Collected data entries
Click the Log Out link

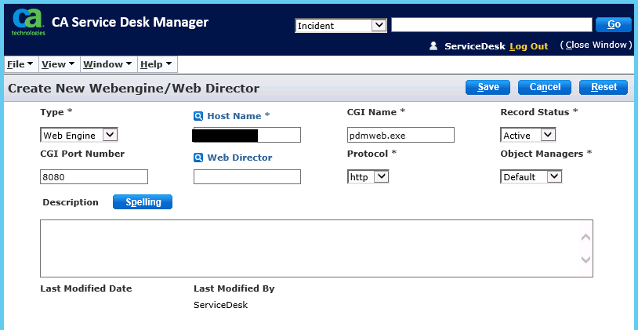pyautogui.click(x=529, y=46)
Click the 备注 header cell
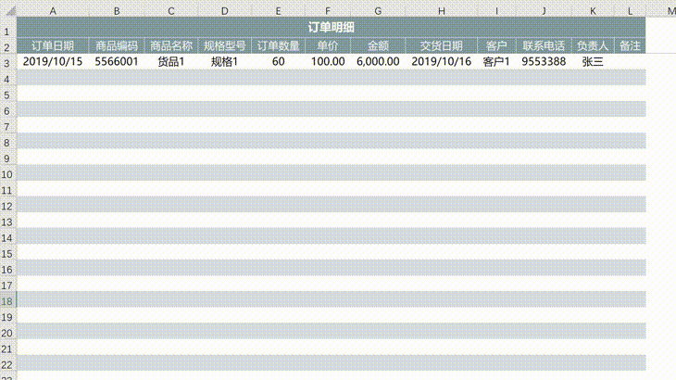676x380 pixels. click(x=630, y=45)
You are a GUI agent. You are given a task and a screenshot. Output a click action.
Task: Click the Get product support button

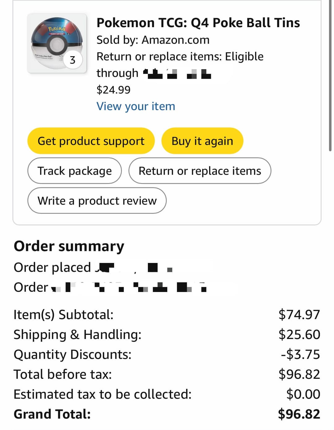pyautogui.click(x=91, y=141)
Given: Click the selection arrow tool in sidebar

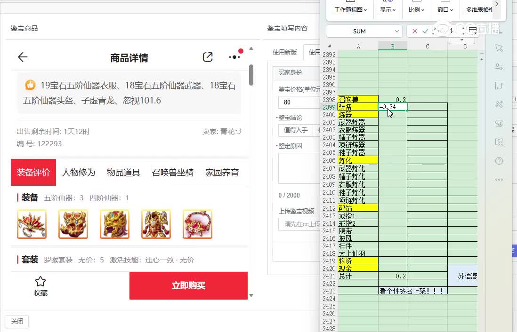Looking at the screenshot, I should coord(499,48).
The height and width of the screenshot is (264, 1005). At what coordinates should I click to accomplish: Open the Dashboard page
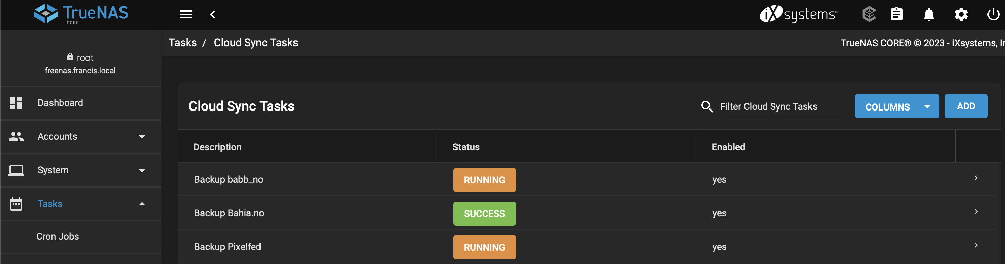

§ TO DO: Return the lines above word for word, omitting the pictures.

§ TASK ANSWER:
Click the Log Out link

pyautogui.click(x=529, y=46)
Click the 备注 header cell
676x380 pixels. click(x=630, y=45)
You are a GUI agent. You are given a task and a screenshot. Output a click action.
Task: Click the Get product support button

pyautogui.click(x=91, y=141)
Given: Click the selection arrow tool in sidebar

Looking at the screenshot, I should coord(499,48).
The height and width of the screenshot is (264, 1005). At what coordinates should I click to accomplish: Open the Dashboard page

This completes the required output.